SUPPLIED PASSAGE:
◇ ◇ ◇ ◇

To improve well economics for unconventional wells, many operators are pursuing high-intensity completions with more formation entry points and more proppant per lateral foot. Only a few years ago a 5-million- pound stimulation was considered a big completion. Now 10-million-pound jobs are not uncommon, and some operators are testing much larger completions. The driving force is the belief that these larger volumes create more stimulated reservoir volume, which translates to higher IP. Along with higher intensity, operators also are drilling extended laterals of 3 km (2 miles) or more when lease arrangements permit in hopes of achieving higher EURs and improved financial returns.
The stimulation method of choice for high-intensity completions has been multicluster plug and perf (PNP) because it employs the high pump rates commonly believed to be necessary for the big fracturing jobs. PNP was the preferred stimulation method when the shale revolution began, and it is still used to complete most unconventional wells.
Pinpoint fracturing on coiled tubing (CT) was introduced in 2006 using high-velocity sand jetting to perforate casing. Fluid and proppant were then pumped down the annulus between the CT and the casing to fracture each single “cluster” at a time. This pinpoint method offered more control over fracture location and placement than PNP. Four years later, NCS Multistage released cemented casing sleeves, allowing pinpoint fractures to be executed more quickly and efficiently than with jet perforating. Since 2010 the NCS Multistage CT fracturing system has been used to complete more than 7,800 wells in unconventional plays worldwide, with more than 120,000 NCS casing sleeves used to place fractures.
Pinpoint fracturing
Although PNP is still the most common stimulation method for multistage completions, pinpoint fracturing on CT is the system of choice in many fields in Canada. Pinpoint fracturing also is gaining acceptance in the U.S. because it offers features and capabilities that can improve near-term and long-term well performance compared to PNP completions.
NCS Multistage pinpoint fracturing provides consistent, repeatable fracture placement along the entire lateral of each well and from well to well, helping operators optimize the stimulation design and field development plan for a given field and formation. Locations of fracture initiation and the amount of proppant and fluid pumped into each fracture are verifiable and consistent because pinpoint fracturing treats a single cluster at a time. Pinpoint cluster efficiency can be essentially 100%, while PNP cluster efficiency has been shown to be much lower, with as many as 40% of clusters contributing little to production.

◇ ◇ ◇ ◇

EXTRACTED MATERIAL:
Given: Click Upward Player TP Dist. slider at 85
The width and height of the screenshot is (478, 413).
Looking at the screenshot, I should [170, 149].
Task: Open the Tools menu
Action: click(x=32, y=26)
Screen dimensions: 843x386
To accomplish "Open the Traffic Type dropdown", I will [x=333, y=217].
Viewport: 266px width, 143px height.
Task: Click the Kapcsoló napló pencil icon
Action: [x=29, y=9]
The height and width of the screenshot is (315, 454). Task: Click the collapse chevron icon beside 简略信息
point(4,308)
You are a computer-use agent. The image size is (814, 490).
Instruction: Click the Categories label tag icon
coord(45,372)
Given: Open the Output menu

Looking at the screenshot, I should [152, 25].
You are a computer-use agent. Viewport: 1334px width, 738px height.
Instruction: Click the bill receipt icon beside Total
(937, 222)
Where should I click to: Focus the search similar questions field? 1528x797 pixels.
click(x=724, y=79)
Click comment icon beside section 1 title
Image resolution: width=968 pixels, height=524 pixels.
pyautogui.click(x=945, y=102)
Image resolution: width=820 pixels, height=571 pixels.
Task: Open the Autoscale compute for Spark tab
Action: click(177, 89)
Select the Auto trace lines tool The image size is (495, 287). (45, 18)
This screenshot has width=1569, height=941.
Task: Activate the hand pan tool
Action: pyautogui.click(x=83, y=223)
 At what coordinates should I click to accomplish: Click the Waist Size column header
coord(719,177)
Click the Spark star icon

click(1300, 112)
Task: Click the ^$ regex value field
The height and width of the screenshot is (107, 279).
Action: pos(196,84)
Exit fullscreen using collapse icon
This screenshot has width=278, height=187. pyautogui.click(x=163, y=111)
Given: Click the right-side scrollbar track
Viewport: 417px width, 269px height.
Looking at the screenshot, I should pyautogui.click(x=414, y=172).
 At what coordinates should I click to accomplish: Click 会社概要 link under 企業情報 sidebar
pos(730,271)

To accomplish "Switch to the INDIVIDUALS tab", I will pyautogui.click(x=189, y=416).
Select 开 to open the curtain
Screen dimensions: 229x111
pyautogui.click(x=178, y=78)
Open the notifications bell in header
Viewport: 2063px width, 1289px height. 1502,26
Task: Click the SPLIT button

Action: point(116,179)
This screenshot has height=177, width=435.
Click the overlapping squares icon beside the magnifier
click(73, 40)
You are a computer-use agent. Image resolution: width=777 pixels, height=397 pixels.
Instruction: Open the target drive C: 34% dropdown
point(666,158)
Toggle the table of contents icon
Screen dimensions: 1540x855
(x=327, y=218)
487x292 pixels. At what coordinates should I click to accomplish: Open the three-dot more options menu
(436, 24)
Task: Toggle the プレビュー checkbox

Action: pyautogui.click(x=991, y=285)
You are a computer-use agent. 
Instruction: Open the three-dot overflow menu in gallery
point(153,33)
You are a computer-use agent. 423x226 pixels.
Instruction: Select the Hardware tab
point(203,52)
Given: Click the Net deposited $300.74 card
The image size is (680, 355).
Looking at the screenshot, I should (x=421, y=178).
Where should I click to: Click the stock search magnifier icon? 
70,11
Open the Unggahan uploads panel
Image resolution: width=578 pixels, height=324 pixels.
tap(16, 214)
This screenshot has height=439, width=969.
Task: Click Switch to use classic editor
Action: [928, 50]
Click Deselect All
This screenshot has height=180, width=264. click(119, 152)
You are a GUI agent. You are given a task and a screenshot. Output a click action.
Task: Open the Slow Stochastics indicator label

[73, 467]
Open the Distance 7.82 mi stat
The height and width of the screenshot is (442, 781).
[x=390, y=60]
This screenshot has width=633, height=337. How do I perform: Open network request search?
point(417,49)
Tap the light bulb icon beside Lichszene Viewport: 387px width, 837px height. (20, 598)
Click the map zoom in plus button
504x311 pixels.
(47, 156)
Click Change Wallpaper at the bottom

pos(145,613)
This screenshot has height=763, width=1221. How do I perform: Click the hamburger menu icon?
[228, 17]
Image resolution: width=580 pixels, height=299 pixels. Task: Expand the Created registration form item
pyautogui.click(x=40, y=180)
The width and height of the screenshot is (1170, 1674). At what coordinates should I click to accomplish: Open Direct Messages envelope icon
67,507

◇ ◇ ◇ ◇

TASKS:
1. According to the passage on pinpoint fracturing, in what year was pinpoint fracturing on coiled tubing introduced?
2. Rewrite everything in the passage on pinpoint fracturing from "NCS Multistage pinpoint" down to "little to production.", putting "uniform" wherever "consistent" appears.

RESULTS OF THE TASKS:
1. 2006

2.
NCS Multistage pinpoint fracturing provides uniform, repeatable fracture placement along the entire lateral of each well and from well to well, helping operators optimize the stimulation design and field development plan for a given field and formation. Locations of fracture initiation and the amount of proppant and fluid pumped into each fracture are verifiable and uniform because pinpoint fracturing treats a single cluster at a time. Pinpoint cluster efficiency can be essentially 100%, while PNP cluster efficiency has been shown to be much lower, with as many as 40% of clusters contributing little to production.